30 April 2017


This was the first concert of the Canberra International Music Festival 2017 and it was a veritable potpourri. No surprise there; it was promoted as the Gala opening : a world of music. obviously touching on a range of performers and styles coming up in the festival. Festivals are not easy things to organise and I was surprised by some of the names: they hadn't been on the brochure, released well before the program. But nothing lost: these were great and fascinating players. First up was Luminescence Chamber Choir with William Barton on didj, a world premiere called Beaver blaze, based on White Australia, the poem by Oodgeroo Noonuccal. The theme of the Festival is Revolution, after all, and this was profound. Then Lisa Moore starting with Bach then through a lithe and flighty Schumann Bird as prophet to end with a modern piece by Rzewski. He was a new name for several I spoke to (me too) but he was also well received by several: my little survey suggested a discerning and adventurous audience. I was particularly taken by Lisa's estimable sense of time: firstly in the firm and resolute Bach then in the delicate, featherweight Bird as prophet. Then my passenger, Alex da Costa and his Strad, played some duos with Roland Peelman. Phenomenal technique, wonderful loud tone. Yes, it's a Strad but you need technique to get that from it. Stunning tone and chops, playing Vitalia, Prokofiev Montagues and Capulets, Tchaikovsky, de Falla. There's a good bit of performance here and prodigious capability and an alluring instrument to boot. Then interval and an Australian premiere from composer Chen Yi, currently at the ANU School of Music, Yangko, played by Alex with Roland and another on Chinese percussion. Interesting to hear Alex doing something outside the mainstream: no surprise that he did it with ease. The Simon Bolivar String Quartet are visitors from Venezuela. They played Shostakovich String quartet no.8 C min op.110 with satisfying intonation and lovely moving instrumental focuses. Again, very well received. And an end with a composition by ex-Canberra now-Brisbane bassist and composer, Robert Davidson, with renowned didgeridoo player, William Barton, Landscape, played by string quartet, guitar, didj and harpsichord. I'm looking forward to hearing more from Robert later in the programs. Then drinks and a celebration of the opening of the festival. As always, CIMF looks fascinating and cleverly themed, let alone its musical capability and profundity.
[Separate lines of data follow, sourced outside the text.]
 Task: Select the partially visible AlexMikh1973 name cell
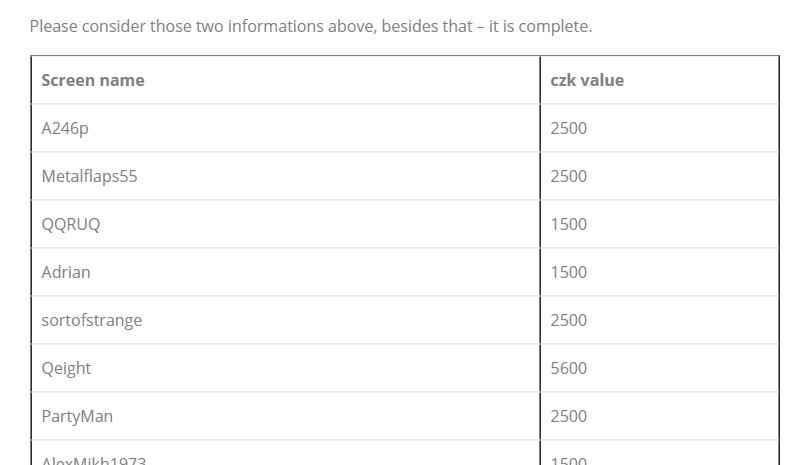[x=94, y=460]
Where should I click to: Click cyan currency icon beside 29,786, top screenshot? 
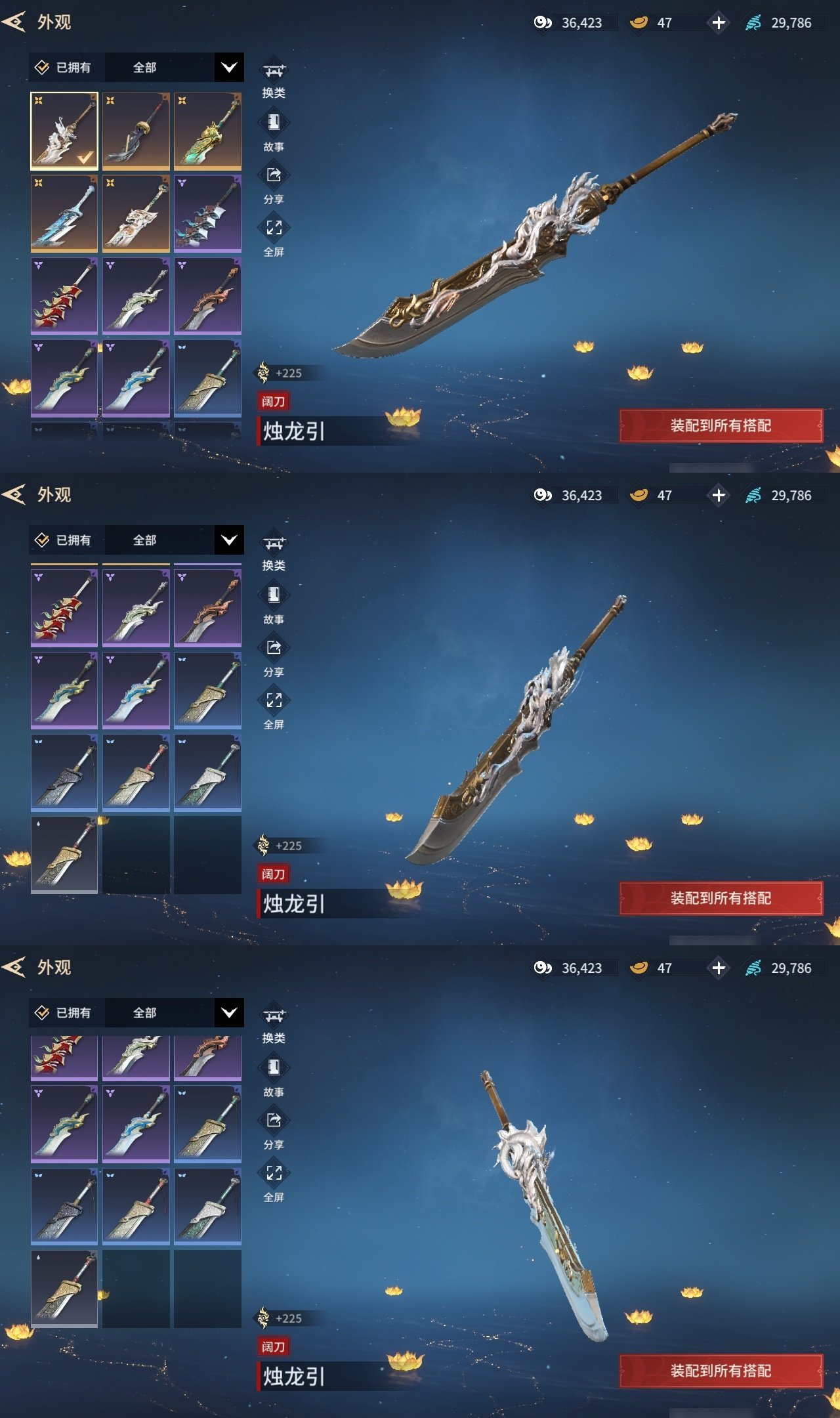pyautogui.click(x=753, y=22)
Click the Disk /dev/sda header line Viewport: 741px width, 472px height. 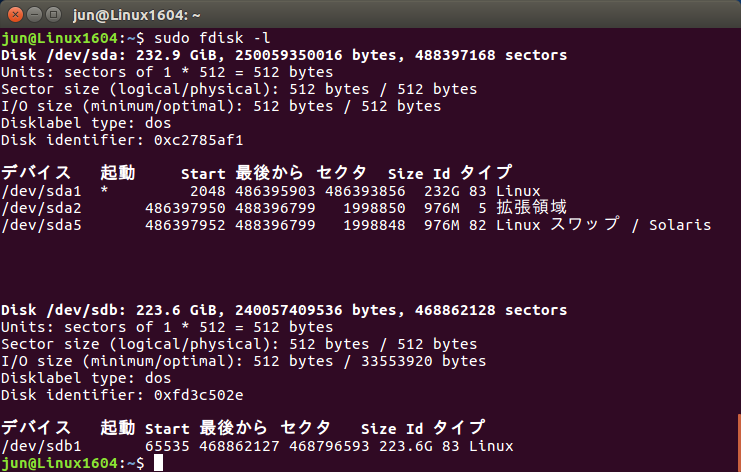click(x=284, y=55)
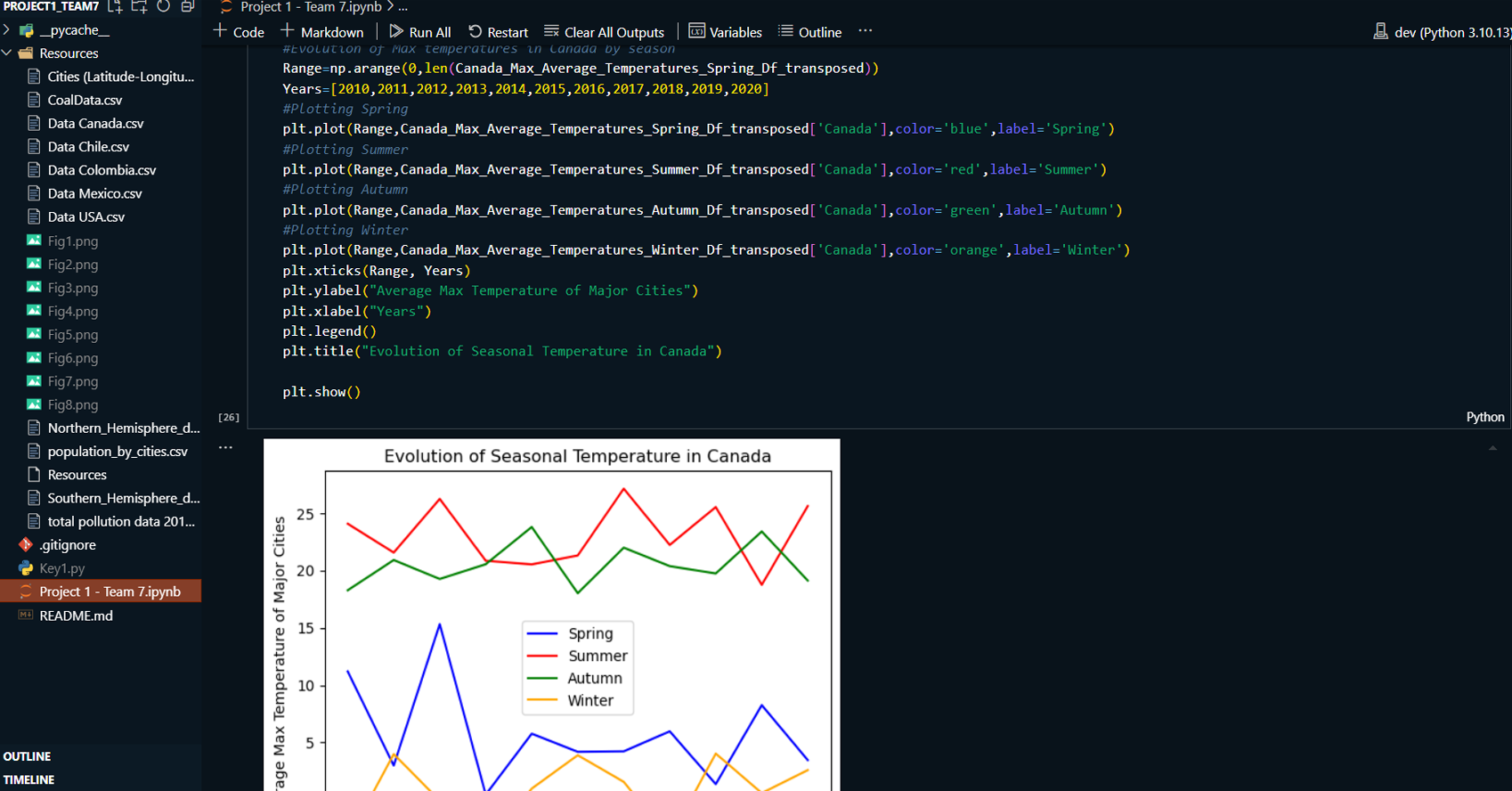The width and height of the screenshot is (1512, 791).
Task: Change cell language mode from Python
Action: coord(1484,417)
The CIMF 2017 opening gala concert featured William Barton (didgeridoo), Clive Birch (bass vocal), Luminescence Chamber singers, Alexandre da Costa (violin), Minh Le Hoang (guitar), Lisa Moore (piano), Roland Peelman (piano, harpsichord, percussion) and the Simon Bolivar String Quartet with members Alejandro Carreno and Boris Suarez (violins), Ismel Campos (viola) and Aimon Mata (cello).